PK Activity in pkp1 and Wild-Type Seeds. (A) Total PK activity measured at pH 8.0 and 7.0 in saturating substrate conditions. One mU is defined as 1 nmol pyruvate formed per minute. Values are the mean ± sd (n = 4). (B) Native seed PK activity at 9 to 11 DAF in response to metabolite effectors. Activity was measured at pH 8.0 with subsaturating substrate concentrations. None, no effectors; glu, 5 mM Glu; 6-PG, 0.2 mM 6-phosphogluconate. One mU is defined as 1 nmol pyruvate formed per minute.

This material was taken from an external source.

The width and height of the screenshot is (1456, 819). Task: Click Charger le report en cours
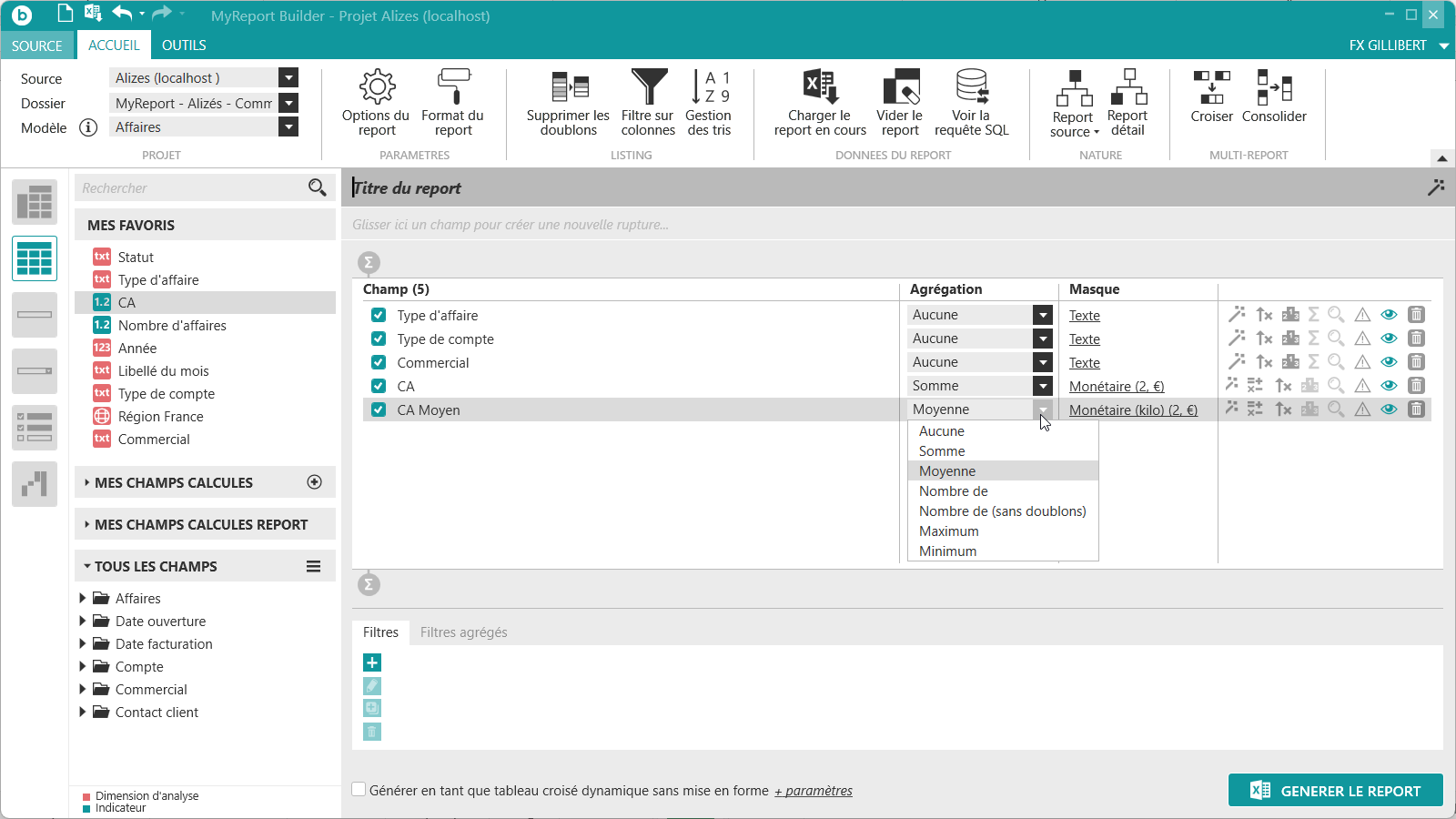820,103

Values are the mean ± sd (n = 4).

Figure 8.

Lipid Phenotype of pkp1 Seeds. (A) Fatty acid accumulation in developing seeds. Values are the mean ± sd (n = 6). (B) Fatty acid profile of desiccated mature seeds. Values obtained from FAME analysis of dry seeds. Values are the mean ± sd (n = 6). (C) Rescue of low oil phenotype in mature seeds of pkp1 by overexpression of PK_p-β₁ encoding cDNA. The eight individual rescued lines are denoted with Rβ₁ and a number. Values are the mean ± sd (n = 3). (D) Rescue of low oil phenotype in mature seeds of pkp1 by overexpression of PK_p-β₂ encoding cDNA. The six individual rescued lines are denoted with Rβ₂ and a number. Values are the mean ± sd (n = 3).

Figure 9.

PK_p Gene Expression and Enzyme Activity in pkp1 Lines Rescued with Ectopic Overexpression of PK_p-β₁ or PK_p-β₂. (A) Expression of PK_p encoding genes in siliques of wild-type, pkp1, and rescued lines. Rβ₁ represents overexpression of PK_p-β₁, and Rβ₂ denotes overexpression of PK_p-β₂. An Actin1 probe was used for loading control. (B) Native PK activity of 9 to 11 DAF siliques in response to metabolite effectors. Top panel includes wild-type, pkp1, and pkp1 lines rescued with overexpression of PK_p-β₁ (Rβ₁). Bottom panel includes wild-type, pkp1, and pkp1 lines rescued with overexpression of PK_p-β₂ (Rβ₂). Activity was measured at pH 8.0 with subsaturating substrate concentrations. None, no effectors; glu, 5 mM Glu; 6-PG, 0.2 mM 6-phosphogluconate. One mU is defined as 1 nmol pyruvate formed per minute. Values are the mean ± sd (n = 4).

Figure 10.

Carbohydrate Accumulation in pkp1 and Wild-Type Seeds. Hexoses (glucose plus fructose), sucrose, and starch levels in developing seeds. Values are the mean ± sd (n = 4).